09 février 2018

Rapport officiel
Piveteau, D., Acef, S., Debrabant, F. X., Jaffre, D., & Perrin, A. (2014)

Le document recensé n’est ni récent (il date de 2014), ni très connu. N’empêche, il nous paraît important de le résumer parce qu’il traite d’une situation certes exceptionnelle mais néanmoins d’une importance capitale, soit celle où le système se déclare «sans solution» face à l’usager à servir (par exemple lorsque son comportement est incontrôlable, ou encore parce qu’aucun progrès ne paraît envisageable en fonction de la meilleure utilisation à faire des ressources disponibles). Ce «zéro solution» mène alors à créer une brèche et une discontinuité dans le parcours de l’usager. 
 
Parmi les idées centrales de ce rapport français, on repère que :

  • L’objectif de garantir pour chacun une solution qui évitera de créer une rupture de parcours dans l’utilisation des services est atteignable. 
  • Les situations critiques, perçues comme sans issue, appellent une réponse préventive, et donc structurelle. Les transformations qui permettront de limiter au minimum les ruptures de parcours sont aussi celles qui, ayant installé de nouvelles modalités de travail entre acteurs, permettront de trouver une solution aux cas résiduels. En d’autres termes, il importe de ne pas chercher des solutions «singulières» établies selon une idiosyncrasie locale, mais plutôt des solutions générales qui pourront impliquer différents acteurs et s’appliquer à d’autres cas similaires.
  • Il ne s’agit pas de trouver une «place» pour «caser» l’usager, mais bien de mettre en place une combinaison de solutions capable d’épouser les situations complexes ou évolutives.
  • La réponse doit s’adresser à la personne là où elle est, c’est-à-dire en priorité dans son environnement de vie ordinaire. L’offre doit ainsi s’organiser selon un principe de subsidiarité, qui privilégie toujours les lieux de vie les moins spécialisés. Les structures de plus haute technicité (sanitaires et médico-sociales) doivent s’organiser pour intervenir au service de celles qui le sont moins, de manière mobile (équipes mobiles) et souple (séjours temporaires, séquentiels, de répit). 
  • La réponse proposée à une personne en situation de handicap doit être accompagnée, c’est-à-dire assortie des trois devoirs d’un service public accompagnant : une veille proactive, la coordination des interventions multiples, l’«empowerment » des usagers et de leurs proches.  
  • Plus la réponse est complexe, plus nombreux sont les intervenants et les administrations en charge d’en assurer le financement et le contrôle. Aussi, le risque de « renvoi de la balle » des responsabilités est majeur. D’où l’importance de s’assurer qu’une institution pérenne puisse à la fois exercer la fonction d’assemblage des interventions, et être positionnée comme l’interlocuteur unique pour chaque situation individuelle, avec l’appui sans faille de tous les autres pouvoirs publics et de profondes transformations de leurs méthodes de travail.
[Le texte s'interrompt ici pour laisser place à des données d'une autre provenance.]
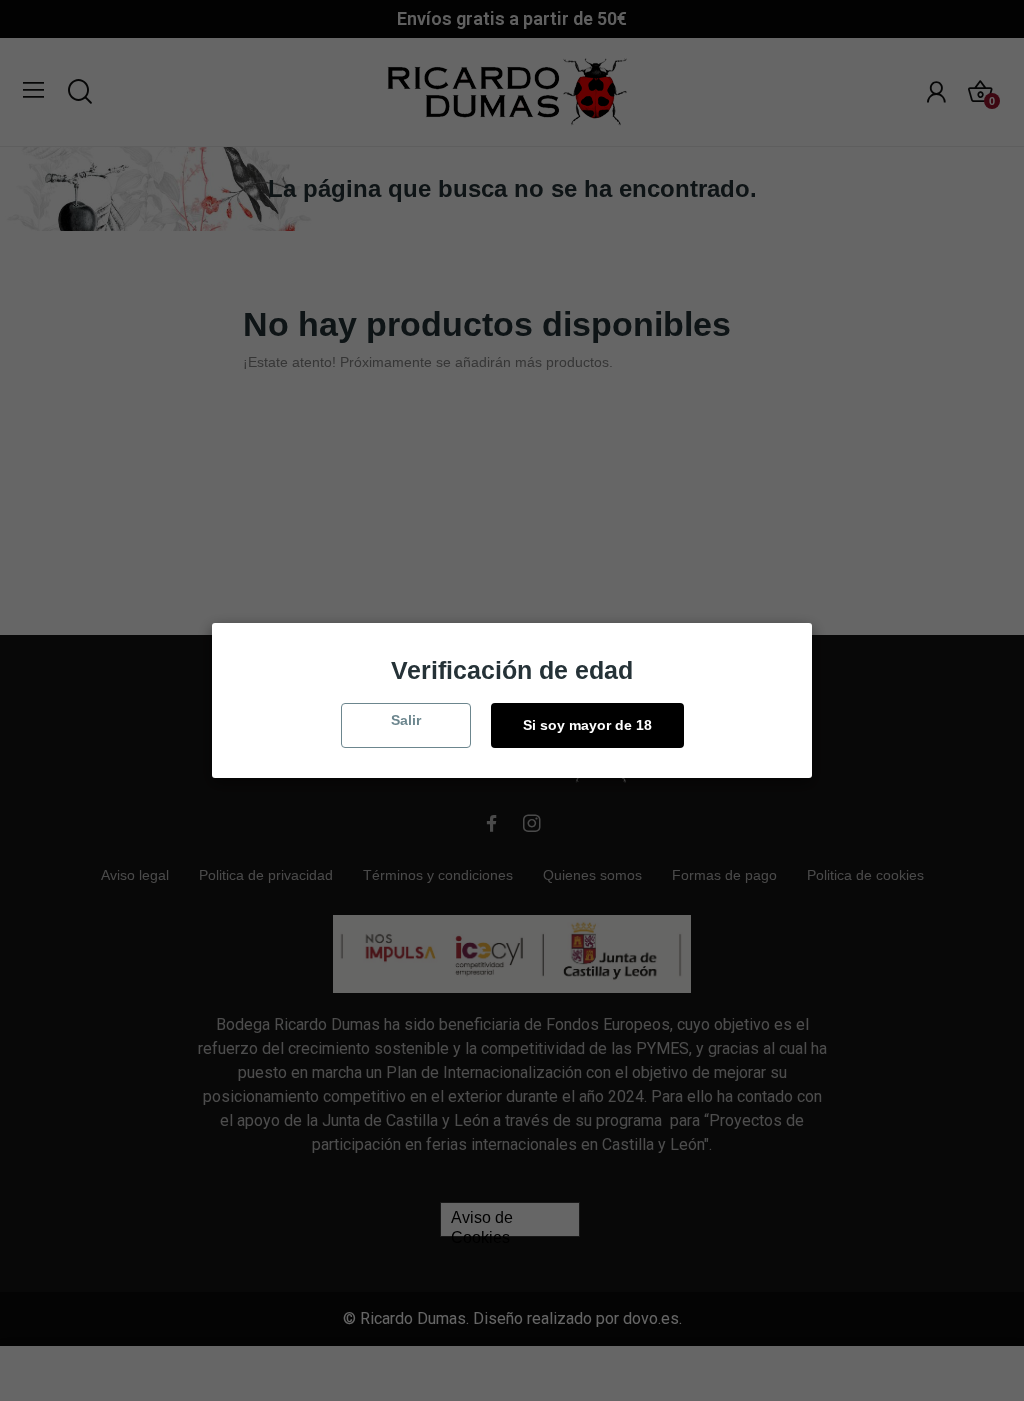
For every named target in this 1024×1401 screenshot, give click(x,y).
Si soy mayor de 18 (587, 725)
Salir (406, 720)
Plusieurs de ces idées centrales sont proches cousines de celles que l’on retrouve tapies à l’intérieur du Cadre de référence déposées par le MSSS à l’été 2017. On remarque cependant l’importance mise à s’assurer d’une appropriation et d’un leadersphip institutionnel permettant d’exercer au mieux les fonctions d’assemblage et de médiation.  Cette distinction nous paraît importante à ressortir. On ne saurait à cet effet trop rappeler le flou artistique dans lequel baigne encore les rapports  à établir entre «directions régionales» des services DP-DI-TSA des CISS/CIUSSS et le soutien de pilotage promis par le MSSS.